Entries for locating words and elements:
....................

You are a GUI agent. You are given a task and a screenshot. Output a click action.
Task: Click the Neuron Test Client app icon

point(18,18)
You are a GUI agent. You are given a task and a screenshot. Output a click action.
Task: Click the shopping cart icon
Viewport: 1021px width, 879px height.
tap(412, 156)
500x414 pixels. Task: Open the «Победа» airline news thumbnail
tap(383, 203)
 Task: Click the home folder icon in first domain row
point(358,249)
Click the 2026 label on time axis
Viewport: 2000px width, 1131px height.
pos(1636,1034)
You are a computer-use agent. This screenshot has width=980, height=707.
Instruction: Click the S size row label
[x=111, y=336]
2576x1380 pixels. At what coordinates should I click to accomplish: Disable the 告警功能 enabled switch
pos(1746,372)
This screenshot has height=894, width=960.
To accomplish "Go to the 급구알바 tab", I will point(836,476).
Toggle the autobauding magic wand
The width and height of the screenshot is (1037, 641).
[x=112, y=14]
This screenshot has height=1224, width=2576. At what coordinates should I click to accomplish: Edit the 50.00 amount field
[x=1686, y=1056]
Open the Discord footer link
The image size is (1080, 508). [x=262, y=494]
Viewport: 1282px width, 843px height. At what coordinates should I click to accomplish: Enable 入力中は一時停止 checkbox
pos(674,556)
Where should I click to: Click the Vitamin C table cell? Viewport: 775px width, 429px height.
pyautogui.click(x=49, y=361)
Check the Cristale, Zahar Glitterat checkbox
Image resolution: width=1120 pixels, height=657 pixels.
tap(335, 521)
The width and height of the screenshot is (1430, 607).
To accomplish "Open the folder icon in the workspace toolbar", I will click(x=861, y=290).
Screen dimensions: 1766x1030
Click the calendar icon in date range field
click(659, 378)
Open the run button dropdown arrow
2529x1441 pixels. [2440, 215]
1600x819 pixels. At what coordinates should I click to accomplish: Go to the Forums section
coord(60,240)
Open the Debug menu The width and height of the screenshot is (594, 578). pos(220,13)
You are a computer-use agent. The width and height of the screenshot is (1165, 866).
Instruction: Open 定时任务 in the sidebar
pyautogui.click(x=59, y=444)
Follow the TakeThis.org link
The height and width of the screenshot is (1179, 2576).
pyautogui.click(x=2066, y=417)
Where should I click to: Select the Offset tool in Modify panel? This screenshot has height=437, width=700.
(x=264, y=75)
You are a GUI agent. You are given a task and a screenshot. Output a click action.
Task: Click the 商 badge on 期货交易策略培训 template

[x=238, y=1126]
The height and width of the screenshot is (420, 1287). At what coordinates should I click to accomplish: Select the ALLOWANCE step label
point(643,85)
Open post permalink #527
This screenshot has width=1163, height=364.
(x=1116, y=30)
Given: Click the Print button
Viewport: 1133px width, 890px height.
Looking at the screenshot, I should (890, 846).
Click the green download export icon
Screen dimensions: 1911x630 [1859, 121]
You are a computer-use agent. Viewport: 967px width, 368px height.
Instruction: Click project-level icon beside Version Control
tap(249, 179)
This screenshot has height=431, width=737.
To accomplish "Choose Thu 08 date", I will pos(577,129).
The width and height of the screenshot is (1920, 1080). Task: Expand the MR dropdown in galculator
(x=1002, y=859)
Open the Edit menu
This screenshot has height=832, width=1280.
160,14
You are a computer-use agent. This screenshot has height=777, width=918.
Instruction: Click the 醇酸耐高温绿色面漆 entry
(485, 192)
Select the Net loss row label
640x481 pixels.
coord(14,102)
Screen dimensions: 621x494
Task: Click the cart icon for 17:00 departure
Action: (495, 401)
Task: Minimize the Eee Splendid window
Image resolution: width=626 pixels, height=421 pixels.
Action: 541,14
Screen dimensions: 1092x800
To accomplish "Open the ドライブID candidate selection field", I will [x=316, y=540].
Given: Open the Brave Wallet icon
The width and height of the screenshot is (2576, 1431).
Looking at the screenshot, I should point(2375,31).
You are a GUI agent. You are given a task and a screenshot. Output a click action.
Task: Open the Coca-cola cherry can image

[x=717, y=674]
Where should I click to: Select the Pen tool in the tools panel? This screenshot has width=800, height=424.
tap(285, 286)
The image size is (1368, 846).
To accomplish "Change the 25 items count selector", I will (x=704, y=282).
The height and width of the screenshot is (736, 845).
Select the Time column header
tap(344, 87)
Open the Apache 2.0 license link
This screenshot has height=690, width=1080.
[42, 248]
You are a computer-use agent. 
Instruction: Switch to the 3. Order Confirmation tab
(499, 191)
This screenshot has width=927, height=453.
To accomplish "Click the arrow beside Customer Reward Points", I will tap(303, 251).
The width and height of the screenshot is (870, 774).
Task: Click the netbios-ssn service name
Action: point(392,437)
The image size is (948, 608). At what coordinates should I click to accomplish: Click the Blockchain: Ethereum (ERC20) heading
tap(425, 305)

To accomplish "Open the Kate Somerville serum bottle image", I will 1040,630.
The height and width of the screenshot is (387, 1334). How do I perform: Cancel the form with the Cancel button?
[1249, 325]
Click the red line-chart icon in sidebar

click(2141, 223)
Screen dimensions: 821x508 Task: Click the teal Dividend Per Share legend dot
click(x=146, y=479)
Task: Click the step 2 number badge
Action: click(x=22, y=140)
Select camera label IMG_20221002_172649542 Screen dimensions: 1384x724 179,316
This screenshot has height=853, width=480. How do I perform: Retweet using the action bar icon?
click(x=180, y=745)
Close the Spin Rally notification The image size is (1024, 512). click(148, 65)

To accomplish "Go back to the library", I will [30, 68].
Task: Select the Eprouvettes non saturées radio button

....................

=== Exercise task ===
Can you write out all the entries above again, switching every "Viewport" to "Screen size" and changing nothing else?

=== Result for this task ===
You are a GUI agent. You are given a task and a screenshot. Output a click action.
Task: Click the Neuron Test Client app icon

point(18,18)
You are a GUI agent. You are given a task and a screenshot. Output a click action.
Task: Click the shopping cart icon
Screen size: 1021px width, 879px height.
tap(412, 156)
500x414 pixels. Task: Open the «Победа» airline news thumbnail
tap(383, 203)
 Task: Click the home folder icon in first domain row
point(358,249)
Click the 2026 label on time axis
Screen size: 2000px width, 1131px height.
pos(1636,1034)
You are a computer-use agent. This screenshot has width=980, height=707.
Instruction: Click the S size row label
[x=111, y=336]
2576x1380 pixels. At what coordinates should I click to accomplish: Disable the 告警功能 enabled switch
pos(1746,372)
This screenshot has height=894, width=960.
To accomplish "Go to the 급구알바 tab", I will point(836,476).
Toggle the autobauding magic wand
The width and height of the screenshot is (1037, 641).
[x=112, y=14]
This screenshot has height=1224, width=2576. At what coordinates should I click to accomplish: Edit the 50.00 amount field
[x=1686, y=1056]
Open the Discord footer link
The image size is (1080, 508). [x=262, y=494]
Screen size: 1282px width, 843px height. At what coordinates should I click to accomplish: Enable 入力中は一時停止 checkbox
pos(674,556)
Where should I click to: Click the Vitamin C table cell? Screen size: 775px width, 429px height.
pyautogui.click(x=49, y=361)
Check the Cristale, Zahar Glitterat checkbox
Image resolution: width=1120 pixels, height=657 pixels.
tap(335, 521)
The width and height of the screenshot is (1430, 607).
To accomplish "Open the folder icon in the workspace toolbar", I will click(x=861, y=290).
Screen dimensions: 1766x1030
Click the calendar icon in date range field
click(659, 378)
Open the run button dropdown arrow
2529x1441 pixels. [2440, 215]
1600x819 pixels. At what coordinates should I click to accomplish: Go to the Forums section
coord(60,240)
Open the Debug menu The width and height of the screenshot is (594, 578). pos(220,13)
You are a computer-use agent. The width and height of the screenshot is (1165, 866).
Instruction: Open 定时任务 in the sidebar
pyautogui.click(x=59, y=444)
Follow the TakeThis.org link
The height and width of the screenshot is (1179, 2576).
pyautogui.click(x=2066, y=417)
Where should I click to: Select the Offset tool in Modify panel? This screenshot has height=437, width=700.
(x=264, y=75)
You are a GUI agent. You are given a task and a screenshot. Output a click action.
Task: Click the 商 badge on 期货交易策略培训 template

[x=238, y=1126]
The height and width of the screenshot is (420, 1287). At what coordinates should I click to accomplish: Select the ALLOWANCE step label
point(643,85)
Open post permalink #527
This screenshot has width=1163, height=364.
(x=1116, y=30)
Given: Click the Print button
Screen size: 1133px width, 890px height.
Looking at the screenshot, I should (890, 846).
Click the green download export icon
Screen dimensions: 1911x630 [1859, 121]
You are a computer-use agent. Screen size: 967px width, 368px height.
Instruction: Click project-level icon beside Version Control
tap(249, 179)
This screenshot has height=431, width=737.
To accomplish "Choose Thu 08 date", I will pos(577,129).
The width and height of the screenshot is (1920, 1080). Task: Expand the MR dropdown in galculator
(x=1002, y=859)
Open the Edit menu
This screenshot has height=832, width=1280.
160,14
You are a computer-use agent. This screenshot has height=777, width=918.
Instruction: Click the 醇酸耐高温绿色面漆 entry
(485, 192)
Select the Net loss row label
640x481 pixels.
coord(14,102)
Screen dimensions: 621x494
Task: Click the cart icon for 17:00 departure
Action: (495, 401)
Task: Minimize the Eee Splendid window
Image resolution: width=626 pixels, height=421 pixels.
Action: 541,14
Screen dimensions: 1092x800
To accomplish "Open the ドライブID candidate selection field", I will [x=316, y=540].
Given: Open the Brave Wallet icon
The width and height of the screenshot is (2576, 1431).
Looking at the screenshot, I should point(2375,31).
You are a GUI agent. You are given a task and a screenshot. Output a click action.
Task: Open the Coca-cola cherry can image

[x=717, y=674]
Where should I click to: Select the Pen tool in the tools panel? This screenshot has width=800, height=424.
tap(285, 286)
The image size is (1368, 846).
To accomplish "Change the 25 items count selector", I will (x=704, y=282).
The height and width of the screenshot is (736, 845).
Select the Time column header
tap(344, 87)
Open the Apache 2.0 license link
This screenshot has height=690, width=1080.
[42, 248]
You are a computer-use agent. 
Instruction: Switch to the 3. Order Confirmation tab
(499, 191)
This screenshot has width=927, height=453.
To accomplish "Click the arrow beside Customer Reward Points", I will tap(303, 251).
The width and height of the screenshot is (870, 774).
Task: Click the netbios-ssn service name
Action: point(392,437)
The image size is (948, 608). At what coordinates should I click to accomplish: Click the Blockchain: Ethereum (ERC20) heading
tap(425, 305)

To accomplish "Open the Kate Somerville serum bottle image", I will 1040,630.
The height and width of the screenshot is (387, 1334). How do I perform: Cancel the form with the Cancel button?
[1249, 325]
Click the red line-chart icon in sidebar

click(2141, 223)
Screen dimensions: 821x508 Task: Click the teal Dividend Per Share legend dot
click(x=146, y=479)
Task: Click the step 2 number badge
Action: click(x=22, y=140)
Select camera label IMG_20221002_172649542 Screen dimensions: 1384x724 179,316
This screenshot has height=853, width=480. How do I perform: Retweet using the action bar icon?
click(x=180, y=745)
Close the Spin Rally notification The image size is (1024, 512). click(148, 65)

To accomplish "Go back to the library", I will [30, 68].
Task: Select the Eprouvettes non saturées radio button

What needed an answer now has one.